I saw this movie tonight, and really enjoyed it. It was funny and sexy; very grownup without being crude just for the sake of it (like so many rom-coms these days).  It totally exceeded my expectations.

So I'm reading some user reviews on imdb, which mostly bitch about the movie being formulaic (why they should be surprised by that is a bit of a mystery to me) when I saw this:

"Natalie Portman is OK in this role, but not great. She might be getting a little too old to play the young chick role. Ashton does remarkably well, and we will enjoy seeing him in many more roles if he avoids the 'all looks and no acting ability' horde of current young actors. I hope he gets good guidance during his formative acting years."

Ashton is 3 years older than Natalie, and has been in over 20 movies, and a popular TV show that ran for several season - his reputation is firmly establish and he can hardly be described as in his "formative" years.

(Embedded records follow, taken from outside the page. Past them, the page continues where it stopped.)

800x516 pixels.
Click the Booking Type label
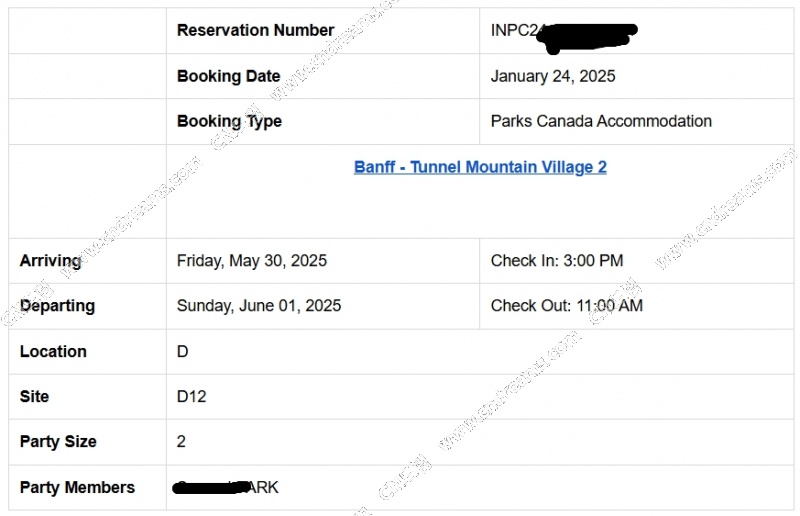pos(229,121)
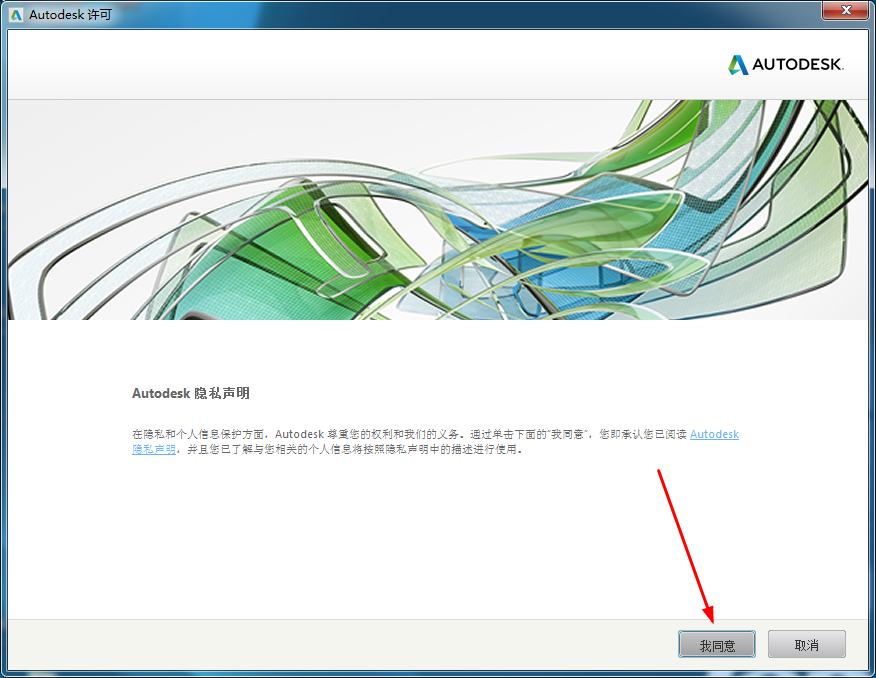Click the Autodesk icon in the title bar
This screenshot has width=876, height=678.
tap(16, 14)
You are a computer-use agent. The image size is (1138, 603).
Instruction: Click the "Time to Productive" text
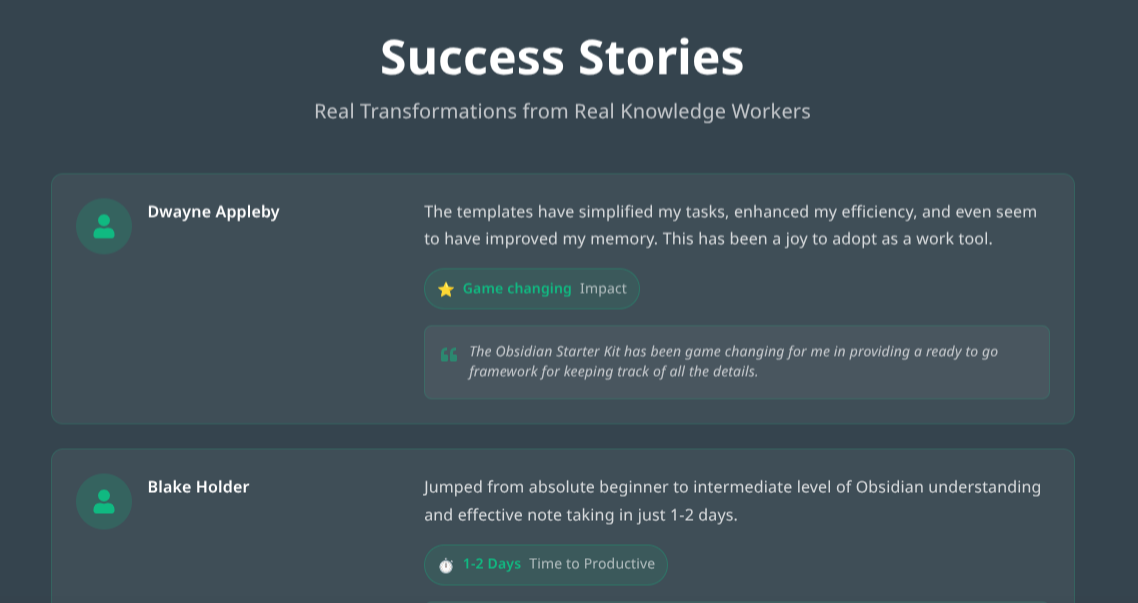pos(592,564)
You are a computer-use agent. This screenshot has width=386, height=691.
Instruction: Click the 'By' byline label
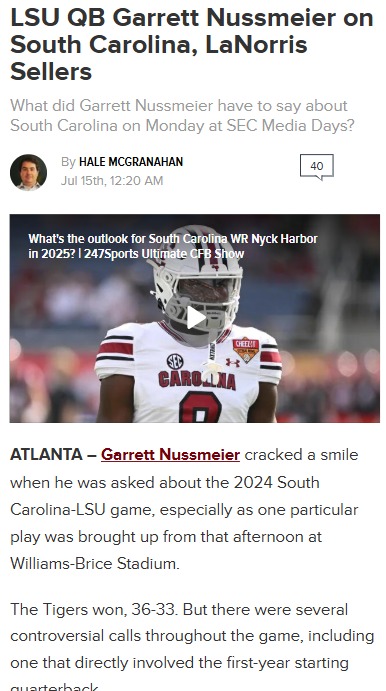(x=68, y=162)
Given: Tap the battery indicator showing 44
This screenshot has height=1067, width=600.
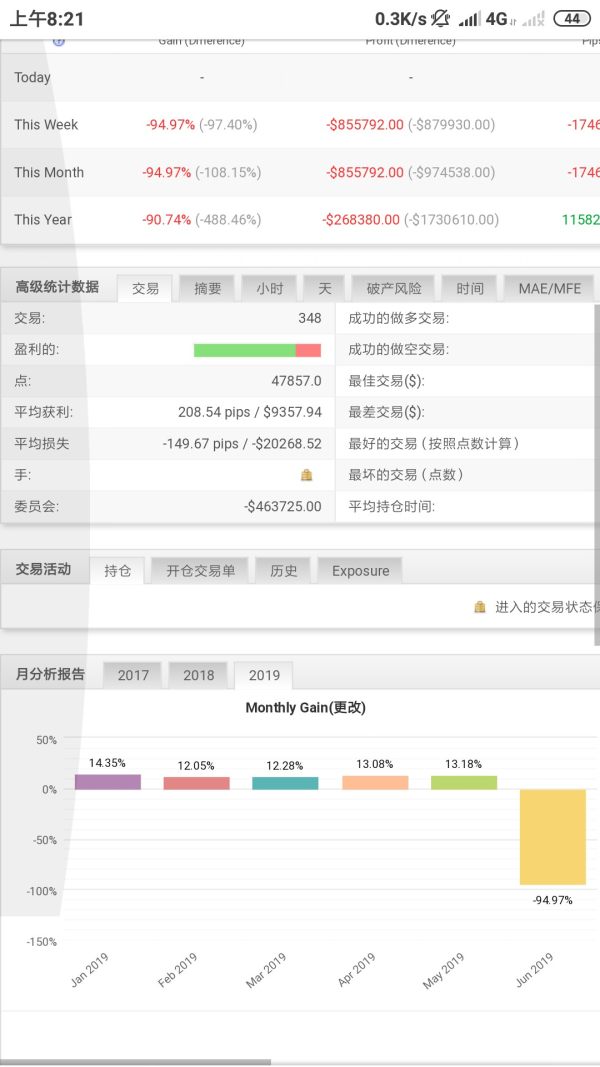Looking at the screenshot, I should tap(572, 18).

But it's the line about Natalie being to old for the "chick" role that really annoyed me. This guy doesn't like "all looks no ability" performances, but when an award-winning actress shows up, all he comments on is her age. (She's 29 - exactly the age of the character she's portraying!)

Both Natalie and Ashton were terrific in this movie, and they elevated the material, which was already pretty good, by their charming performances. Of course this poster is entitled to his opinion, but he looks like an idiot with these remarks.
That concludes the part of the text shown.